Retinoic acid enhances skeletal muscle progenitor formation and bypasses inhibition by bone morphogenetic protein 4 but not dominant negative beta-catenin

Karen A M Kennedy, Tammy Porter, Virja Mehta, Scott D Ryan, Feodor Price, Vian Peshdary, Christina Karamboulas, Josée Savage, Thomas A Drysdale, Shun-Cheng Li, Steffany A L Bennett, Ilona S Skerjanc, Karen A M Kennedy, Tammy Porter, Virja Mehta, Scott D Ryan, Feodor Price, Vian Peshdary, Christina Karamboulas, Josée Savage, Thomas A Drysdale, Shun-Cheng Li, Steffany A L Bennett, Ilona S Skerjanc

Abstract

Background: Understanding stem cell differentiation is essential for the future design of cell therapies. While retinoic acid (RA) is the most potent small molecule enhancer of skeletal myogenesis in stem cells, the stage and mechanism of its function has not yet been elucidated. Further, the intersection of RA with other signalling pathways that stimulate or inhibit myogenesis (such as Wnt and BMP4, respectively) is unknown. Thus, the purpose of this study is to examine the molecular mechanisms by which RA enhances skeletal myogenesis and interacts with Wnt and BMP4 signalling during P19 or mouse embryonic stem (ES) cell differentiation.

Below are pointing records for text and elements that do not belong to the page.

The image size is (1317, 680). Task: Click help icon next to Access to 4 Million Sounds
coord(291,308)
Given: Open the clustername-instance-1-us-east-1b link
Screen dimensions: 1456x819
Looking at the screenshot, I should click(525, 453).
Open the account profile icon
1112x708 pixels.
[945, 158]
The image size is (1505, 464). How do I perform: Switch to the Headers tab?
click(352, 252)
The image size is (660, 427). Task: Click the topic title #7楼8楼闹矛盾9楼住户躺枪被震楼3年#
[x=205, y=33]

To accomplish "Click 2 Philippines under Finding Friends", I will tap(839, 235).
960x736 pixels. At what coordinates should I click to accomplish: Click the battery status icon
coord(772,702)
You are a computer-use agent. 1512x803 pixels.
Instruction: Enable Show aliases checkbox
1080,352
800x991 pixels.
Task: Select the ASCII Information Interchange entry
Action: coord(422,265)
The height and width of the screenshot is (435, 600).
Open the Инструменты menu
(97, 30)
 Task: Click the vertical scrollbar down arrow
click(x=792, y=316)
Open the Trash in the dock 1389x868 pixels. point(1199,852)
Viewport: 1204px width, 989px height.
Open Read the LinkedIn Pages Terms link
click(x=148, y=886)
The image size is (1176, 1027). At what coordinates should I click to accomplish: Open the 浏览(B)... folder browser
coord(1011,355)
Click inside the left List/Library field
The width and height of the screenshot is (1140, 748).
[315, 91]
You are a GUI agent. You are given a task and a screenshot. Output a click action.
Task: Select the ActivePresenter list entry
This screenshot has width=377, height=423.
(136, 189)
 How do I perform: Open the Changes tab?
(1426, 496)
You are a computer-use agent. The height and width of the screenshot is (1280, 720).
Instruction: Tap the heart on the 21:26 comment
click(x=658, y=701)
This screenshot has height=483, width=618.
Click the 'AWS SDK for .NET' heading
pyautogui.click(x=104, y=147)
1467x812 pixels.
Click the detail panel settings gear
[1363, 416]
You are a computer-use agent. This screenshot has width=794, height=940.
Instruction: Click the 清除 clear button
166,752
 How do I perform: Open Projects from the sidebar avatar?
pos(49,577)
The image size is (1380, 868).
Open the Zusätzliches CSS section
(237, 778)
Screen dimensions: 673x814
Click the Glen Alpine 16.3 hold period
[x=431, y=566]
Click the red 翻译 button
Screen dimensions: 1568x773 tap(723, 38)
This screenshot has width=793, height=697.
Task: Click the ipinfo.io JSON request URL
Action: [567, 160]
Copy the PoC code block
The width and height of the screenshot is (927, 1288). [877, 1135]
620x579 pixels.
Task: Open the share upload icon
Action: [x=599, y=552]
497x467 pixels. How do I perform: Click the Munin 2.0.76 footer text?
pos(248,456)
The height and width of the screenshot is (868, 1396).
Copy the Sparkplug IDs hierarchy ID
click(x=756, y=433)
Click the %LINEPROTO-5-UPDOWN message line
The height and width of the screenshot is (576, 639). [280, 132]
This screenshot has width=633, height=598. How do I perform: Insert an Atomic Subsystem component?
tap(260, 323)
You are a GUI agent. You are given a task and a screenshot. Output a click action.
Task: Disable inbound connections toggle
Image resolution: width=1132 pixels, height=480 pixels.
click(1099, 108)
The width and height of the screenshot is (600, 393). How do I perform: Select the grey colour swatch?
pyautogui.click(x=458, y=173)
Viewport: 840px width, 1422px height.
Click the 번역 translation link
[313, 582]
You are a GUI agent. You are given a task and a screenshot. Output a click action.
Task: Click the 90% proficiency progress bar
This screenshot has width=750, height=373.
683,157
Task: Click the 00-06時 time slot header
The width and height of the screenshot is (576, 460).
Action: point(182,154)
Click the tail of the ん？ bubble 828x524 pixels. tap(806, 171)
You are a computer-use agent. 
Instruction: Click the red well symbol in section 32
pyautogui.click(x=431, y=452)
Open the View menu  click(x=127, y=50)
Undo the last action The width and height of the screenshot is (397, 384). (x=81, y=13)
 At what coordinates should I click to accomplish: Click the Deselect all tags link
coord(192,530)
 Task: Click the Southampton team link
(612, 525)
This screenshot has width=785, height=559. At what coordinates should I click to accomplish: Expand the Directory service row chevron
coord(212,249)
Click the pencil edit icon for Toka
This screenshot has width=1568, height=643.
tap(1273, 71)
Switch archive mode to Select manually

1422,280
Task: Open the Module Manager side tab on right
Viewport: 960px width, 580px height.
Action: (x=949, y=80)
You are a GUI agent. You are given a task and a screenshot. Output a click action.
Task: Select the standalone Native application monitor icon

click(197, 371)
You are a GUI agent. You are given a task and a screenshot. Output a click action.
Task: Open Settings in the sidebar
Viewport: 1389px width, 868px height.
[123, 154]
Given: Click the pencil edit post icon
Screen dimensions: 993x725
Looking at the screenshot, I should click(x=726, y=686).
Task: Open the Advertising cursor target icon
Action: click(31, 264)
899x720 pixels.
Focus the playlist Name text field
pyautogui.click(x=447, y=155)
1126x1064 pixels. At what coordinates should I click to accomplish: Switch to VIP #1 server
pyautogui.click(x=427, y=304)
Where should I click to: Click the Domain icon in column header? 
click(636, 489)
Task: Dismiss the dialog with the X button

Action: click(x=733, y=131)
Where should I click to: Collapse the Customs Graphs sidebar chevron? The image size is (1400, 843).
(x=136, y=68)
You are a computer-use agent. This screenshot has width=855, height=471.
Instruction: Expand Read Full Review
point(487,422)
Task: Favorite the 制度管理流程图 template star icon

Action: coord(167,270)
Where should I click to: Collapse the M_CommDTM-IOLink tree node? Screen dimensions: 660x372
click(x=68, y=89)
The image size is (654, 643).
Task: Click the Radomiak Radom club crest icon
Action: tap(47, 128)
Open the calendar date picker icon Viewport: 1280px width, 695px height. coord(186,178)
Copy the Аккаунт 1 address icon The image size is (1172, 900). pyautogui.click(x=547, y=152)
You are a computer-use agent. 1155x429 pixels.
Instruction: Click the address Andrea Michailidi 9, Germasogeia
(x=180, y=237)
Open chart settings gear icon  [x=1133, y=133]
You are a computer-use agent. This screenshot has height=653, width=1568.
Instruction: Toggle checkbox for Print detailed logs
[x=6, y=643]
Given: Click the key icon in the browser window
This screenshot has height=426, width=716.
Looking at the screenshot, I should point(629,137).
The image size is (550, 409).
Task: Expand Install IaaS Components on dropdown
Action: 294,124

Results: Treatment of P19 or mouse ES cells with low levels of RA led to an enhancement of skeletal myogenesis by upregulating the expression of the mesodermal marker, Wnt3a, the skeletal muscle progenitor factors Pax3 and Meox1, and the myogenic regulatory factors (MRFs) MyoD and myogenin. By chromatin immunoprecipitation, RA receptors (RARs) bound directly to regulatory regions in the Wnt3a, Pax3, and Meox1 genes and RA activated a beta-catenin-responsive promoter in aggregated P19 cells. In the presence of a dominant negative beta-catenin/engrailed repressor fusion protein, RA could not bypass the inhibition of skeletal myogenesis nor upregulate Meox1 or MyoD. Thus, RA functions both upstream and downstream of Wnt signalling. In contrast, it functions downstream of BMP4, as it abrogates BMP4 inhibition of myogenesis and Meox1, Pax3, and MyoD expression. Furthermore, RA downregulated BMP4 expression and upregulated the BMP4 inhibitor, Tob1. Finally, RA inhibited cardiomyogenesis but not in the presence of BMP4.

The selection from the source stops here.